Abstractive Question Answering
- RAG models achieved SOTA performance, even though many questions are unanswerable without the gold passages.
- RAG models hallucinated less and generated more factually correct and diverse text compared to BART (Table 3).
Jeopardy Question Generation
- Both of RAG models outperformed BART on Q-BLEU-1 (Table 2).
- Human evaluators indicate that RAG-generated content was more factual in 42.7% of cases, demostrating the effectiveness of RAG over the SOTA generation model (Table 4).
- RAG-Token model performed better than RAG-Sequence, combining content from several documents effectively (Fig 2).
- The generator’s the parametric knowledge sufficed to complete the generation after initially referencing the document (Fig 2).
Fact Verification
- For 3-way classification, RAG achieved scores within 4.3% of SOTA models trained with intermediate retrieval supervision for a specific domain.
- For 2-way classification, RAG achieved performance within 2.7% of the base model, SotA, which were trained to classify true of false given the gold evidences.
- The documents retrieved by RAG are overlapped significantly with FEVER’s gold evidence.
Additional Results
-
Generation Diversity: When investigating generation diversity by calculating the ratio of distinct ngrams to total ngrams generated by different models, RAG models generated more diverse outputs compared to BART. RAG-Sequence produced slightly more diverse outputs than RAG-Token (Table 5).
- Retrieval Ablations: Freezing the retriever during training resulted in lower performance compared to the original RAG models.
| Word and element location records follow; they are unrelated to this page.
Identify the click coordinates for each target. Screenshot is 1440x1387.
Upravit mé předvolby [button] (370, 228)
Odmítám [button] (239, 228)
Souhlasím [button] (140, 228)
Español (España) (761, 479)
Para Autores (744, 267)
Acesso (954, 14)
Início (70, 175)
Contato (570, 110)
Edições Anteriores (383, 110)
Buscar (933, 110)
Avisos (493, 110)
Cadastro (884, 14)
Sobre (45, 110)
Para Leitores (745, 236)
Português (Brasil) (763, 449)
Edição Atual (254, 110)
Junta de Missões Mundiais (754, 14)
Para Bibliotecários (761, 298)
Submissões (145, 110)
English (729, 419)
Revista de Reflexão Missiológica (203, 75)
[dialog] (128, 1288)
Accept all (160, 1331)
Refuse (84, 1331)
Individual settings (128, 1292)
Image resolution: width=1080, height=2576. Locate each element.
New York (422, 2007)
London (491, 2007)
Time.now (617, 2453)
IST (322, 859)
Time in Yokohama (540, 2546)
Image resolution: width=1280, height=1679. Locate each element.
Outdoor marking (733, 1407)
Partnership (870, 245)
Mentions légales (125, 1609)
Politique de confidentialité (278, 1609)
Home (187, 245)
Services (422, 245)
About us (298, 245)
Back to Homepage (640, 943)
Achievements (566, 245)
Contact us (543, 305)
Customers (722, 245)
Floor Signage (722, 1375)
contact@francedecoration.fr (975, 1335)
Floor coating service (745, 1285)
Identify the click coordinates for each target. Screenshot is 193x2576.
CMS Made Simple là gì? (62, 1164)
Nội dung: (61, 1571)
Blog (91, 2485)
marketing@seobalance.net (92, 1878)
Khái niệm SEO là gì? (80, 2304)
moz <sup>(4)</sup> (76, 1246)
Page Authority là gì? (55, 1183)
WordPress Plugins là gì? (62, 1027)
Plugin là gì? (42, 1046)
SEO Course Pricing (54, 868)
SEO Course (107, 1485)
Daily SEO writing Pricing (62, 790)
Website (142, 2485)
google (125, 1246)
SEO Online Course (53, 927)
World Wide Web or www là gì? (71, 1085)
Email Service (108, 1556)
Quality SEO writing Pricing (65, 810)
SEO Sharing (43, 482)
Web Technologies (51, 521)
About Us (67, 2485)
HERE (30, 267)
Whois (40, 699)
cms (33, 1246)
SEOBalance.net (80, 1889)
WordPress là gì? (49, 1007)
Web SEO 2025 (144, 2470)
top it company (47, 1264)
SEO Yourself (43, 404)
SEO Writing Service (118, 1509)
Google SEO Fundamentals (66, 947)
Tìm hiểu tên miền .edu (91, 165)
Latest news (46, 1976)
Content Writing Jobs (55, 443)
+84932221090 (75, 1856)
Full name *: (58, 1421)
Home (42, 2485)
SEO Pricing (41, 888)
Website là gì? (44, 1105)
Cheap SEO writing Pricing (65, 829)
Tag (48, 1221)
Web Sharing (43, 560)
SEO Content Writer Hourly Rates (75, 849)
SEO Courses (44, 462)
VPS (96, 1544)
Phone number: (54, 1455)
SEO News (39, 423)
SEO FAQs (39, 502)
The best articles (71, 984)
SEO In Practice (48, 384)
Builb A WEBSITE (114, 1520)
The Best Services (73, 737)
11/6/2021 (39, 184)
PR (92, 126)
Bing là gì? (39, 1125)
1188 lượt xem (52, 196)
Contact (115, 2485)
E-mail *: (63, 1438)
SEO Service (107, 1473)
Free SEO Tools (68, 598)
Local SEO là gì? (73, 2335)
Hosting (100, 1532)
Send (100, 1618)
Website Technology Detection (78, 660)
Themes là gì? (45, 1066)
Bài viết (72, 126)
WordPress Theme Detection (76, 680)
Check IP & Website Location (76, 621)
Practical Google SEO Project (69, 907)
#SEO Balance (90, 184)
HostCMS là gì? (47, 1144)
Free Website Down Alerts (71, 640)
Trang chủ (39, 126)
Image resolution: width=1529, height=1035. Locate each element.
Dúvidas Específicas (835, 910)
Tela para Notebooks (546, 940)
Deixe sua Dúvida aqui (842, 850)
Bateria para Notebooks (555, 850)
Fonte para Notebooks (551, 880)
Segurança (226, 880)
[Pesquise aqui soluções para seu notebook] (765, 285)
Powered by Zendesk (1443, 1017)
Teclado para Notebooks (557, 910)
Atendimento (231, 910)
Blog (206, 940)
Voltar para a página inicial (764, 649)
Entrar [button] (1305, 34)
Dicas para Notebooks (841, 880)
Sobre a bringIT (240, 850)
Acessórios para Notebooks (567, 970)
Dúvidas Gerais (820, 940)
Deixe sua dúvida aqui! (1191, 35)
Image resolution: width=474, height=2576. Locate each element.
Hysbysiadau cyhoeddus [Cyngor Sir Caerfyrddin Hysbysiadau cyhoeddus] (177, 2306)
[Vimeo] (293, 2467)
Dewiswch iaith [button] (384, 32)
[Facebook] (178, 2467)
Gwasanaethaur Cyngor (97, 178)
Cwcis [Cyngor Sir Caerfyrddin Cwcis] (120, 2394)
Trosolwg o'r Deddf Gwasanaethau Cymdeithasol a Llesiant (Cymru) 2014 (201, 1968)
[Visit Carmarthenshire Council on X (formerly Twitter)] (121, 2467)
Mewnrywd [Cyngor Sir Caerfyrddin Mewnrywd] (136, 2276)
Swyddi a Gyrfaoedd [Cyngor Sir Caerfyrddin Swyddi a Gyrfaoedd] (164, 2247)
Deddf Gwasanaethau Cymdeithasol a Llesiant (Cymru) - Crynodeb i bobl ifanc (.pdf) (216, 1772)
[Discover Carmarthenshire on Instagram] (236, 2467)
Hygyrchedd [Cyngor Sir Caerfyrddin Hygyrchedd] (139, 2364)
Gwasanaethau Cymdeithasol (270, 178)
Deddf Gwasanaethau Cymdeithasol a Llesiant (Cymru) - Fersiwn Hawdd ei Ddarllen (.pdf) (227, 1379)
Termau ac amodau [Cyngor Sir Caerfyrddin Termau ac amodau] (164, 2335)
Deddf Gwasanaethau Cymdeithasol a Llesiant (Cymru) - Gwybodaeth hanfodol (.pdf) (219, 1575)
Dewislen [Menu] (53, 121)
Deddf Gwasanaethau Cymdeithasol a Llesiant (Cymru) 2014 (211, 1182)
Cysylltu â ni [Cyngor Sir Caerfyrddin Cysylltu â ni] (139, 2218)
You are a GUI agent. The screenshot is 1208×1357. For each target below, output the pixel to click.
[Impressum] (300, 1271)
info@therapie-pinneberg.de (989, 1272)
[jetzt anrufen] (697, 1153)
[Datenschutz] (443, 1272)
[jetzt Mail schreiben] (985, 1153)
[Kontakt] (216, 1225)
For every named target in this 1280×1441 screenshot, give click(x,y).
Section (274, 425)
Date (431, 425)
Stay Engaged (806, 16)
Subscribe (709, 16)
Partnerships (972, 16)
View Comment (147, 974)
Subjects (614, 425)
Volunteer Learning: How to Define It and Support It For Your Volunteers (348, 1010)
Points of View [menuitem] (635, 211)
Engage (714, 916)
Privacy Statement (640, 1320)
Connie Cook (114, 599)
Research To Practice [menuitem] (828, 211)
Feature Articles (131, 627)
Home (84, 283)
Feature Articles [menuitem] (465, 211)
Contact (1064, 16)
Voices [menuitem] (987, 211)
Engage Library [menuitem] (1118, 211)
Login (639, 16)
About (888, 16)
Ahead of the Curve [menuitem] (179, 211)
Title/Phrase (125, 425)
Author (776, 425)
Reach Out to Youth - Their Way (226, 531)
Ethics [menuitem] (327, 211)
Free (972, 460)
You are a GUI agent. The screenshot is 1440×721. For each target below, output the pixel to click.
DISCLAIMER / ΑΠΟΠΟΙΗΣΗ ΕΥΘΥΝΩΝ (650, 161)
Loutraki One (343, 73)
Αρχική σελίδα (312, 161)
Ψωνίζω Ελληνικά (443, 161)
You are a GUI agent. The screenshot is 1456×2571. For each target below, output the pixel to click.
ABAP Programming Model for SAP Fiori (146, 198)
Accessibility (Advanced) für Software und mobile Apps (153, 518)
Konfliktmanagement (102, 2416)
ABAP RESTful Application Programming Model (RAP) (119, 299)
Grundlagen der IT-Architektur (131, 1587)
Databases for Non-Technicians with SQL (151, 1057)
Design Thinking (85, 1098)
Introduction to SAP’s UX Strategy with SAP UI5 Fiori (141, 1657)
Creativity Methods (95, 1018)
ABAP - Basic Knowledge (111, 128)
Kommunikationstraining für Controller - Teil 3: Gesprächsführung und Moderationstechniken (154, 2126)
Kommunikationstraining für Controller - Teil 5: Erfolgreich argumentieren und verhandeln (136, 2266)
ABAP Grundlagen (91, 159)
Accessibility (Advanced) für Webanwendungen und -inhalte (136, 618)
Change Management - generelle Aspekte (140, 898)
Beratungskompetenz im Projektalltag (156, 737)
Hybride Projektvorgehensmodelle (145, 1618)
Replacing the retriever with a BM25 system showed that learned retrieval improved performance for all task (table 6).
-
Index hot-swapping: Demonstrated the advantage of non-parametric memory by using an index from Wikipedia dump from December 2016. RAG models still answered 70% of questions correctly, showing that knowledge can be updated simply by replacing the non-parametric memory.
- Effect of Retrieving more documents: Adjusting the number of retrieved documents at test time showed improved performance up to a certain point, demonstrating the benefits of retrieveing more relevant documents (fig 3).